Cases cited by counsel for the defendant in error as illustrating the soundness of its contention are distinguishable, in that under the agreements entered into the persons sought to be held liable were expressly exempted from responsibility beyond a stated amount or the contracts expressly provided that the parties were to look exclusively to the corporation to be formed by the promoters. Nor does the provision of the contract here involved, "In case there should be a shortage of ingredients, and the corporation found it impossible to obtain same, or to bottle and sell their products profitably, or if for any other now unforeseen reason, the operation of said plant should become unprofitable, then said corporation shall not be bound to pay you any unearned salary," show that the plaintiff was to look exclusively to the corporation to be formed. At most it goes only to a limitation of the contractual liability which, in the case of a non-existing corporation, is that of the promoter, and would afford him, where the subsequently organized corporation found itself faced with any of the distress mentioned, a protection against salary for the unexpired portion of the contract.

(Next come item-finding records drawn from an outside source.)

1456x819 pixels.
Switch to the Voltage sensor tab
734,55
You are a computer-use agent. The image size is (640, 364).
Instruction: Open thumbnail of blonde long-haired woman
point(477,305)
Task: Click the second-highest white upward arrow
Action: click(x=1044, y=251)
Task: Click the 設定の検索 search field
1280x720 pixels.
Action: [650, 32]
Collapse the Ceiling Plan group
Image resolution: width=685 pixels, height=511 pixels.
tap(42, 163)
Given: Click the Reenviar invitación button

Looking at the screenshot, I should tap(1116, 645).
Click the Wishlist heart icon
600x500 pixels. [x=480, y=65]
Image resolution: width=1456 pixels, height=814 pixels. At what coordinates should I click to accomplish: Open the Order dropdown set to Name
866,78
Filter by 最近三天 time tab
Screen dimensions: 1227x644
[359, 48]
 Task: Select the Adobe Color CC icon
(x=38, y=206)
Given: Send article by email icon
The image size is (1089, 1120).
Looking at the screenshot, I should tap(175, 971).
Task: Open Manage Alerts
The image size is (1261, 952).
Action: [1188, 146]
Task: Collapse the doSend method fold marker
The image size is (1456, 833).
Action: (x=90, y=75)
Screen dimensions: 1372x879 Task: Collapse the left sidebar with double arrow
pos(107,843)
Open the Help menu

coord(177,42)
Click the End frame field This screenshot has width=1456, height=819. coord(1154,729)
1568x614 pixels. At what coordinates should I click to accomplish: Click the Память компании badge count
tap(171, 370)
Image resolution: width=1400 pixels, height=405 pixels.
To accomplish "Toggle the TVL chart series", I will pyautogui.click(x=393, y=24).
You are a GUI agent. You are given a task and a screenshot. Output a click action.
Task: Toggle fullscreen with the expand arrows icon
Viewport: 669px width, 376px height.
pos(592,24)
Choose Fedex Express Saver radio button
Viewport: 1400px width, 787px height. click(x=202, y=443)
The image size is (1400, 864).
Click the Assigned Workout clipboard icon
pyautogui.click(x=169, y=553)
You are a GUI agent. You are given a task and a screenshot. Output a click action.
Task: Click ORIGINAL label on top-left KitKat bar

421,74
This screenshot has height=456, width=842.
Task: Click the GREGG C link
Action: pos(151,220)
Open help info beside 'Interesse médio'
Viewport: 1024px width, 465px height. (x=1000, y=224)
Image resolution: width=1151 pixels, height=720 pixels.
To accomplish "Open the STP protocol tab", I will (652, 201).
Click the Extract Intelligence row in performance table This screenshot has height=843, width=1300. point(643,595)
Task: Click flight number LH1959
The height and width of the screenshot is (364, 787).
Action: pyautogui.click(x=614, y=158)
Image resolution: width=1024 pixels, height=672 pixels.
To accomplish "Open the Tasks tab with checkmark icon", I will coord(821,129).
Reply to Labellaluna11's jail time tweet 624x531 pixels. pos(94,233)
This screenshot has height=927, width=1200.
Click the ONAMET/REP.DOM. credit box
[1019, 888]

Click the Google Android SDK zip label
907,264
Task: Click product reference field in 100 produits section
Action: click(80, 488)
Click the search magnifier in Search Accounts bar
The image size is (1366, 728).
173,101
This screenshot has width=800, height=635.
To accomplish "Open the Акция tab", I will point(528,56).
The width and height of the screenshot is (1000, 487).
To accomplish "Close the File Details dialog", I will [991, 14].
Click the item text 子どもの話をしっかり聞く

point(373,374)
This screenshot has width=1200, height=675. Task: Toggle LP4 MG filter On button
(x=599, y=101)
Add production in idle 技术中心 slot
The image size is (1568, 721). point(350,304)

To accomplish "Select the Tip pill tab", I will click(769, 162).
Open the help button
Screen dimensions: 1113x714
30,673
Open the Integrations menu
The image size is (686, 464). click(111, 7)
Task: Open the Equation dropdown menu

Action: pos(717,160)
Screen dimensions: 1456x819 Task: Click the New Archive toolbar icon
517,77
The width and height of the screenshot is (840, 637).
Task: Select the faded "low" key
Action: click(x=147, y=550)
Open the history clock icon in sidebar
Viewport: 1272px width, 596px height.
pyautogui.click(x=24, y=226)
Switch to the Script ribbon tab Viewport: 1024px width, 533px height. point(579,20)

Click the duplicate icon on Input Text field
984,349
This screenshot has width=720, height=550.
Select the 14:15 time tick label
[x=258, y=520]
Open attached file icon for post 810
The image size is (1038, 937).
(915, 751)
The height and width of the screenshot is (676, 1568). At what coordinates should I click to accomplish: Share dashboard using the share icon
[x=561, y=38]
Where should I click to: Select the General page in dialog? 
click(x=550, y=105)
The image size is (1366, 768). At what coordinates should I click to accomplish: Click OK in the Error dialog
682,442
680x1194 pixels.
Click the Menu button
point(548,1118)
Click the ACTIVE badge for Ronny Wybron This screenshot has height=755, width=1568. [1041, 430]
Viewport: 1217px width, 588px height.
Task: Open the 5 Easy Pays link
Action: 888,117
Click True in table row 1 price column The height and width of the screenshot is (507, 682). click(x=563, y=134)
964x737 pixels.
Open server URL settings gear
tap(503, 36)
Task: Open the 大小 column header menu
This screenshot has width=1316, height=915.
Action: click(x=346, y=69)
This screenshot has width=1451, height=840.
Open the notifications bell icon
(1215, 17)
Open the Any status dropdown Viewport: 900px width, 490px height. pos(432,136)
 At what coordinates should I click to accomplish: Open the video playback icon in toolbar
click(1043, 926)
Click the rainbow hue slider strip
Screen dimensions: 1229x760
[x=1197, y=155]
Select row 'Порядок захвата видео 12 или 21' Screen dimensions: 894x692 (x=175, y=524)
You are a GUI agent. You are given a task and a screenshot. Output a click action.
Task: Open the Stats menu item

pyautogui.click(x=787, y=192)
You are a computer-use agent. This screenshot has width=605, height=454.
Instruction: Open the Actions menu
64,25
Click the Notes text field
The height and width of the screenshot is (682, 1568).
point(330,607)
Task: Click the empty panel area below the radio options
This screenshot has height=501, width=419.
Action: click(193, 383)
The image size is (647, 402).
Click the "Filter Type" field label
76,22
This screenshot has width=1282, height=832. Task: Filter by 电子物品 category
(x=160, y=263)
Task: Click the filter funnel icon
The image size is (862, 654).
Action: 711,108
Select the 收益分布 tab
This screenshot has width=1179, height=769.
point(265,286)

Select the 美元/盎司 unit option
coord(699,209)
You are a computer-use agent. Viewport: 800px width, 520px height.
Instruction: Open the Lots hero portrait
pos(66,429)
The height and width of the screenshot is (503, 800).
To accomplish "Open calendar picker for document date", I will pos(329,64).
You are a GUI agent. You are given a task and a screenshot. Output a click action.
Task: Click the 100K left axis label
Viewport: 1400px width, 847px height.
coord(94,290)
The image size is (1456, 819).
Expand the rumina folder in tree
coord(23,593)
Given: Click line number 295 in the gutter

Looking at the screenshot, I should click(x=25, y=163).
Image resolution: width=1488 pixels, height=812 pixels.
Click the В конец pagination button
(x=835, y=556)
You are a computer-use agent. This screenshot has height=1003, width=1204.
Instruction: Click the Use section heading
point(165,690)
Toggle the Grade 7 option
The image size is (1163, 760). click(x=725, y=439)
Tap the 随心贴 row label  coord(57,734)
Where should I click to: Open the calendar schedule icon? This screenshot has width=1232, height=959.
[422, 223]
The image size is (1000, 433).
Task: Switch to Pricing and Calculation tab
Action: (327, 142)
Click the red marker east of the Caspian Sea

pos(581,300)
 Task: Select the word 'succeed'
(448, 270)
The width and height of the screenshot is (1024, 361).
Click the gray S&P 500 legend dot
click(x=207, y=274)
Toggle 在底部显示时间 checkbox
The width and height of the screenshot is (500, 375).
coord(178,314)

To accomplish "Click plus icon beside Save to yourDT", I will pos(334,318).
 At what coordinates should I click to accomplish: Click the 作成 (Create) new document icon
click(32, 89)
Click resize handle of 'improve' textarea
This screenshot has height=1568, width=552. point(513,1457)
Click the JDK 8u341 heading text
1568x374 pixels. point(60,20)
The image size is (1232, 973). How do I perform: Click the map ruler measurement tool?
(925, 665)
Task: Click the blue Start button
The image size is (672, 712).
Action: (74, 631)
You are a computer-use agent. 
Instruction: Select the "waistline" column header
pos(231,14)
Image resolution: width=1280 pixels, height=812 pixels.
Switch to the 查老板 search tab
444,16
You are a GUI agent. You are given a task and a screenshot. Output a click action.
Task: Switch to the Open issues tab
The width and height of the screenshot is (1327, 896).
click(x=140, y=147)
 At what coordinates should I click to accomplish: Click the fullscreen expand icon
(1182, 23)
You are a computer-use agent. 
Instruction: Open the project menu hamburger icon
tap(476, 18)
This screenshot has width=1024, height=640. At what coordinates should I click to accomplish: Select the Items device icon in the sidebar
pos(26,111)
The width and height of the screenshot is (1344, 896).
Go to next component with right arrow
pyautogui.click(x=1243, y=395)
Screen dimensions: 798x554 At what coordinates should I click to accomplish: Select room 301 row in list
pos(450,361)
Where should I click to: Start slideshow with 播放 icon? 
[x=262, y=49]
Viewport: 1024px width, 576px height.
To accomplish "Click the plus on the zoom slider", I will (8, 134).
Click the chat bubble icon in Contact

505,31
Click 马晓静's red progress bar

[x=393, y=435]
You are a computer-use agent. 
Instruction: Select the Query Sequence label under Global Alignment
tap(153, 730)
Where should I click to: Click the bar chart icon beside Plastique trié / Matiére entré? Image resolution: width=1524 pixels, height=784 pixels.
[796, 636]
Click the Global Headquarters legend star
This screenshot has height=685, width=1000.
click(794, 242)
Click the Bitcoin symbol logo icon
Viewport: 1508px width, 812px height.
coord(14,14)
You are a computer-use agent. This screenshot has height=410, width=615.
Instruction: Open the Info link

Nothing being shown by the contract or allegations of the petition from which it could reasonably be said that the promoter in the present case was released from the liability under the contract, it follows *Page 112 that under the general rule obtaining in this State the petition set out a cause of action against the defendant for the unpaid bonus and interest sued for, and I think the trial court erred in sustaining the general demurrer of the defendant.